Most embryonic stem cells are derived from embryos that develop from eggs that have been fertilized in vitro—in an in vitro fertilization clinic—and then donated for research purposes with informed consent of the donors. They are not derived from eggs fertilized in a woman's body.
So, if they were not destroyed, they would just die of themselves. To make them become human beings, each embryo would have to be transferred to a woman's uterus with the intent to establish a successful pregnancy (which is by, no means, guaranteed).
May they and their family suffer from unbearably painful, but treatable diseases, so that they may better test their faith on the anvil of cold reality.
ObamaCare doesn't go far enough ... but it's a start ... toward a Public Option taking insurance company PROFITEERS out of the equation ... and finally ... Medicare for ALL (the basic human right in ALL civilized countries, except ours!)

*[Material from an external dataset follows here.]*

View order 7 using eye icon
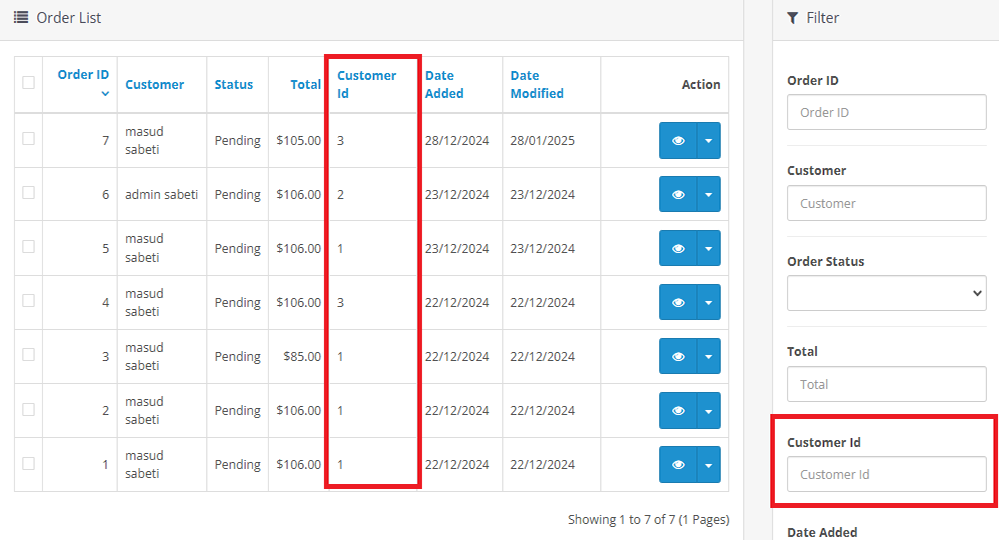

She mentioned saving "snowflake babies" (implanting & impregnating with leftover frozen embryos), as one of her arguments against Embryonic Stem Cell Research. At first she claimed THOUSANDS of "snowflake babies" have been saved ... then lowered that number to hundreds.
Well here's a number for her. There are FOUR HUNDRED THOUSAND frozen embryos. Wouldn't it be better for the HUNDREDS OF THOUSANDS not "adopted" to wind up as RESEARCH in cures for debilitating & deadly diseases ... instead of RUBBISH in fertility clinic dumpsters?!
The real problem with the LLDF criticism is that it is based on the assumption that their position is the only one a truly devout person can have. They are WRONG.
As a truly devout person, I believe that the alleviation of suffering we can reasonably hope for is a huge good for humanity. The loss of a potential life--for the embryo is at a stage too early to feel or think--is perhaps sad, but it is nothing to the tragedy of watching a loved one slowly drown in Parkinson's or dementia! It is nothing to the suffering of ALM, or quadriplegia. It is nothing beside a life made endlessly miserable by cerebral palsy--or type 1 diabetes, or any of a number of other problems.
In short, the objection is based on an invalid assuption which is grounded in ego (I'm right, darn it, so what I want is the only valid belief) and lack of compassion.
your argument will be that a potential life is not the same as a fully realized, living human being. then, you would have to eliminate your first two sentences - and the concept that in the poem that it is self-sacrificial.
Your argument is a false comparison.
And celebrating the greatness of the gift by understanding it is akin to the gift of His life is not an insult to Jesus or inappropriate, which is the point of the article.
These balls of cells do not have a nervous system, they are not fetuses. They are donor tissues - eggs and sperm from a couple who has already had one or more embryos implanted in order to have the children they wanted.
If the donors wish to donate these embryos for research and use in stem cell therapies, it is no different than donating organs after death.
Why don't the religious nuts go out and adopt children and help needy families instead of trying to stop scientific progress that might really help real, living, fully developed human beings?
But I totally agree, they need to buck up and put their big boy pants on.
However, I do not find this offensive in any way. In fact, I find it ingenious and most definitely winner worthy. It is thought provoking. Perhaps here in lies the problem; thought provocation is frowned up in religion...
If that doesn't convince you consider this:
There is no ethical controversy about adult stem cell research so why would you need to have a poetry contest about it?